Fast-forward to 2015, a new group of highly competent cyber hackers, dubbed “The Impact Team,” has taken it upon themselves to hack into extramarital websites owned by Avid Life Media, threatening to expose client information, and demanding a cease of operations in return. To understand this questionably heroic act, lets start with the basics: what is Ashley Madison and why would someone extort this website? Ashley Madison is a site for adultery. No, I am not kidding, and it’s a popular site for adultery, hosting 37 million users. The site motto is “life is short, have an affair.” I could not make this stuff up. Okay, so next question: who is Avid Life Media? Avid Life Media is the parent company, owning both Ashley Madison and Established Men. Wait, what is Established Men? I’m sure you’ve guessed it, but Established Men is similar website aimed at “connecting young beautiful women with successful men.”

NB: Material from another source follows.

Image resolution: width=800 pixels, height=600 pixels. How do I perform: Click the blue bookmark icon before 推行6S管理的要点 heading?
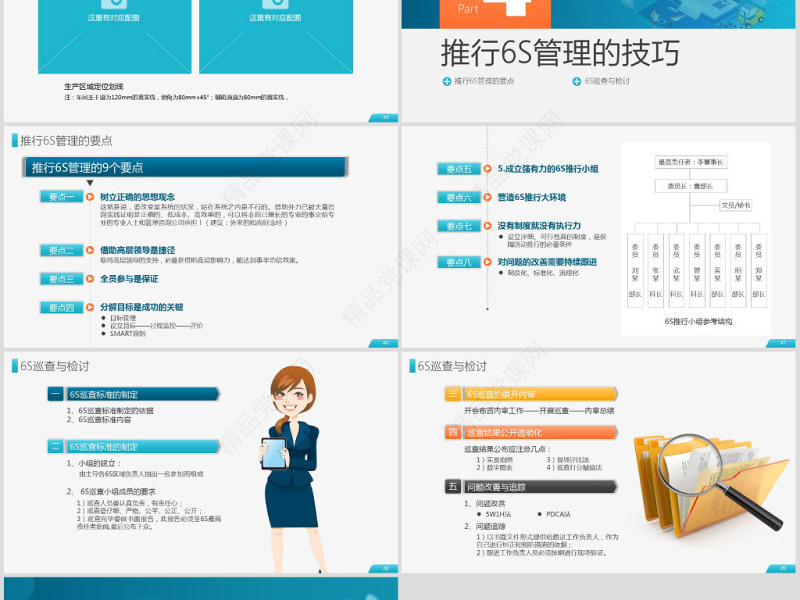tap(12, 140)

Now, why is this group of hackers targeting Avid Life Media? A likely guess would be an angry spouse, but alas, The Impact Team has made it clear in its manifesto: “shutting down AM [Ashley Madison] and EM [Established Men] will cost you, but non-compliance will cost you more: We will release all customer records, profiles and all the customers’ secret sexual fantasies, nude pictures, and conversations and matching credit card transactions, real names and addresses, and employee documents and emails. Avid Life Media will be liable for fraud and extreme harm to millions of users.” Wait, what fraud?
The hackers “claimed they did so to expose alleged lies Ashley Madison told customers about a service that allows members to erase profile information for a $19 fee.” Purportedly, Ashley Madison’s ‘full delete’ feature promised “removal of site usage history and personally identifiable information from the site,” providing Avid Life Media with $1.7 million in revenue in 2014. According to the hackers, this promise was “a complete lie,” demonstrating that “[u]sers almost always pay with credit card; their purchase details are not removed as promised, and include real name and address, which is of course the most important information the users want removed.” Avid Life Media chose not to comply with the Impact Team’s demands, and since the initial hacking and posted threat, large caches of data have been posted online. In response to the leaking of information, the Impact Team offered no apologies, reiterating: “We didn’t blackmail users. Avid Life Media blackmailed them. But any hacking team could have. We did it to stop the next 60 million. Avid Life Media is like a drug dealer abusing addicts.” Avid Life Media responded, “[t]his event is not an act of hacktivism, it is an act of criminality. It is an illegal action against the individual members of AshleyMadison.com, as well as any freethinking people who choose to engage in fully lawful online activities. The criminal, or criminals, involved in this act have appointed themselves as the moral judge, juror, and executioner, seeing fit to impose a personal notion of virtue on all of society.”
So, the question remains: are the Ashley Madison hackers modern day heroes, or hard criminals? One thing is certain, as one journalist eloquently stated:“[t]he Ashley Madison dating website hack and threatened data release is a perfect illustration of the perils – and promise – of our Internet-connected, hacktivist age.”